教訓: 弱点を補強するデータも、全体バランスを崩さない量に留める。

突破: 正則化とデータ品質の両輪で0.81

ここまでの4つの失敗から見えてきたのは、**「データをむやみに増やしても効果は薄い」**ということ。では何を変えればいいのか?

答えは**「モデルの学び方そのもの」**でした。

正則化の強化

正則化とは、モデルが学習データを丸暗記するのを防ぎ、初見の問題にも対応できる力(汎化性能)をつけるテクニックです。

たとえるなら、「教科書を丸暗記する勉強法」から「なぜそうなるか理解する勉強法」に切り替えたイメージです。

設定

変更前

変更後

何をする設定か

LoRA r

64

32

調整するパラメータ数を半減。丸暗記を抑える

Label Smoothing

なし

0.1

「正解を100%確信しない」ように学ばせる

NEFTune

なし

5.0

学習データに少しノイズを加えて、打たれ強く

勾配クリッピング

1.0

0.5

急激な学習を抑えて安定させる

データ品質の改善

補完データもクリーニングしました。

  • TOMLの「ミニファイド形式」(改行なしの1行表記)を除去
  • 50文字未満の短すぎる出力を除去
  • CSVでデータ行がないもの(ヘッダーのみ)を除去
  • 全件100%パース成功を確認してから学習に使用

量を増やすのではなく、既存データの質を上げる方向に切り替えたわけです。

結果

指標

改善前

改善後

スコア

0.742

0.81053

パース成功率

86.0%

90.7%

JSON

96%

98%

TOML

52%

64%

CSV

75%

100%

+0.068の大幅改善で0.81を突破。 CSVは100%パース成功。

正則化の効果がここまで大きいとは正直驚きました。データの量や種類をいじるより、「モデルの学び方」を変えたほうが効果的だったのです。

まとめ: 5つの地雷と教訓

#

地雷

教訓

1

学習率を少し上げたら崖落ち

ハイパーパラメータに超敏感。微調整の名に偽りなし

2

データを混ぜたら悪化

質と相性が大事。量を増やせばいいわけじゃない

3

DPOで逆効果

手法よりデータの中身。
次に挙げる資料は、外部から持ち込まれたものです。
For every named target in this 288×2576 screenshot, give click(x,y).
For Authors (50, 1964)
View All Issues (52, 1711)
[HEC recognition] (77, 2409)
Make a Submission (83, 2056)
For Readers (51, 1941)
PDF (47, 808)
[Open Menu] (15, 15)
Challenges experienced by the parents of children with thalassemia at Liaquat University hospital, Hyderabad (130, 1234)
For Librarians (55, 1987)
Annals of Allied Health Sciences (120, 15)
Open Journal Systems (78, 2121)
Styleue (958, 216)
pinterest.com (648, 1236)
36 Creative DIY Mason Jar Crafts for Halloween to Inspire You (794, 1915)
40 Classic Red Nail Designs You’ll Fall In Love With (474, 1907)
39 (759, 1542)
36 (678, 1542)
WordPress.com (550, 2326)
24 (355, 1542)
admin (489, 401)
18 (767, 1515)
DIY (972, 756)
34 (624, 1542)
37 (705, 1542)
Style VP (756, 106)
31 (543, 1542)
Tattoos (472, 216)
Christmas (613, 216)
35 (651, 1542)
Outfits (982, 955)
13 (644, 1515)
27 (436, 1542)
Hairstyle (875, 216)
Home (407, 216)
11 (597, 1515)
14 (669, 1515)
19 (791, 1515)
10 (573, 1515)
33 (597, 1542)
バイアスを事前に確認

4

補強データを盛りすぎた

全体のバランスを崩さない量に留める

5

(転機)テスト分析で方向転換

闇雲に実験せず、まず課題を特定する

0.737から0.81053へのスコア改善で最も効いたのは、派手な手法の導入ではなく、地味なデータクリーニングと正則化パラメータの調整でした。

思いつきで実験を繰り返すのではなく、テスト問題を分析して課題を特定 → 仮説を立てて → 小さな変更で検証。このサイクルを回せるようになったのが、失敗を重ねた一番の収穫だったと思います。


この記事は、松尾研LLM講座のコンペティションに参加した際の備忘録です。